Matthew, order some Dia-Riki 930s off of ebay. SS hooks and you'll be surprised how good of a hook they are for the money. You'll also be surprised how affordable they are. They're good hooks.


----------



## MatthewAbbott (Feb 25, 2017)

Backwater said:


> Matthew, order some Dia-Riki 930s off of ebay. SS hooks and you'll be surprised how good of a hook they are for the money. You'll also be surprised how affordable they are. They're good hooks.


I’ll check into those. Thanks


----------



## lemaymiami (Feb 9, 2007)

A few words about premium hooks (from a guy that still buys his hooks by the 1000 per size both standard hooks and premium ones...). Premium hooks come extra sharp and strong - but that comes at a price - they don't bend and are brittle compared to an old Mustad 34007 (the basic stainless hook that most still use if they're doing a lot of fly tying for the salt - and not needing any extra strength...).
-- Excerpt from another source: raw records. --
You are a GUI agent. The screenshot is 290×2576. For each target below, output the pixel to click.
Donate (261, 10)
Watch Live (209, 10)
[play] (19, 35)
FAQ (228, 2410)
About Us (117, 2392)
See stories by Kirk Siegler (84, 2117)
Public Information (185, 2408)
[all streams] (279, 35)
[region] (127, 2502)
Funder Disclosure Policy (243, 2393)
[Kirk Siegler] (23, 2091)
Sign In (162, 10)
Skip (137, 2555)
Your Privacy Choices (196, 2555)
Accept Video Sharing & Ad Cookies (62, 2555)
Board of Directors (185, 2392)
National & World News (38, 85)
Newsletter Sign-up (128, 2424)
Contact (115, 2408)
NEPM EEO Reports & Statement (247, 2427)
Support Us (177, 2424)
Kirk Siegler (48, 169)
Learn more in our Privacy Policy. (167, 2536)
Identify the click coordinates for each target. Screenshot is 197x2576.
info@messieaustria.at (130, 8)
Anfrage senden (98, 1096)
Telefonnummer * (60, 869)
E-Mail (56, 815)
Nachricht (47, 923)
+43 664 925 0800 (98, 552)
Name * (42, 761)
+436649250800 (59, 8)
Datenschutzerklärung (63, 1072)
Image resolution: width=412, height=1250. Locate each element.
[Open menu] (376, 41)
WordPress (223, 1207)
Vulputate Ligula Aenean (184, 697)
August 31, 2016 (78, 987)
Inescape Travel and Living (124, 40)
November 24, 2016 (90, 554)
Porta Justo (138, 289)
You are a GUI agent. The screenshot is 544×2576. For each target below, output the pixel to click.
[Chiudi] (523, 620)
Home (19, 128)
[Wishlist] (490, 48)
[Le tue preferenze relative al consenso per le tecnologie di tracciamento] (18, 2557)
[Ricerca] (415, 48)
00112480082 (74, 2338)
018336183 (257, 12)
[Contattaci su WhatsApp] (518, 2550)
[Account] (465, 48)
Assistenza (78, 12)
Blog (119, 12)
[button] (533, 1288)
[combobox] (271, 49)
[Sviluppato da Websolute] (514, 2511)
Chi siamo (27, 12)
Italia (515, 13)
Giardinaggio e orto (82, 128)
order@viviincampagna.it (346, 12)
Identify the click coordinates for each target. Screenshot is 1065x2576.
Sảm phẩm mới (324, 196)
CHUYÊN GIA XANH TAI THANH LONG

Those cheaper stainless hooks will bend - but rarely break in use and you'd be surprised how many fish you can land with a hook that's badly bent open - yet still holding.... They're not completely rust-free but will take a longer time to get enough rust to be weakened by it. Yes, they'll need to be sharpened (I use a 4" mill bastard file for that - and my first step for flies I'm using, or handing my anglers, is to flatten the barb on every hook before that sharpening - then it goes in the vise for tying...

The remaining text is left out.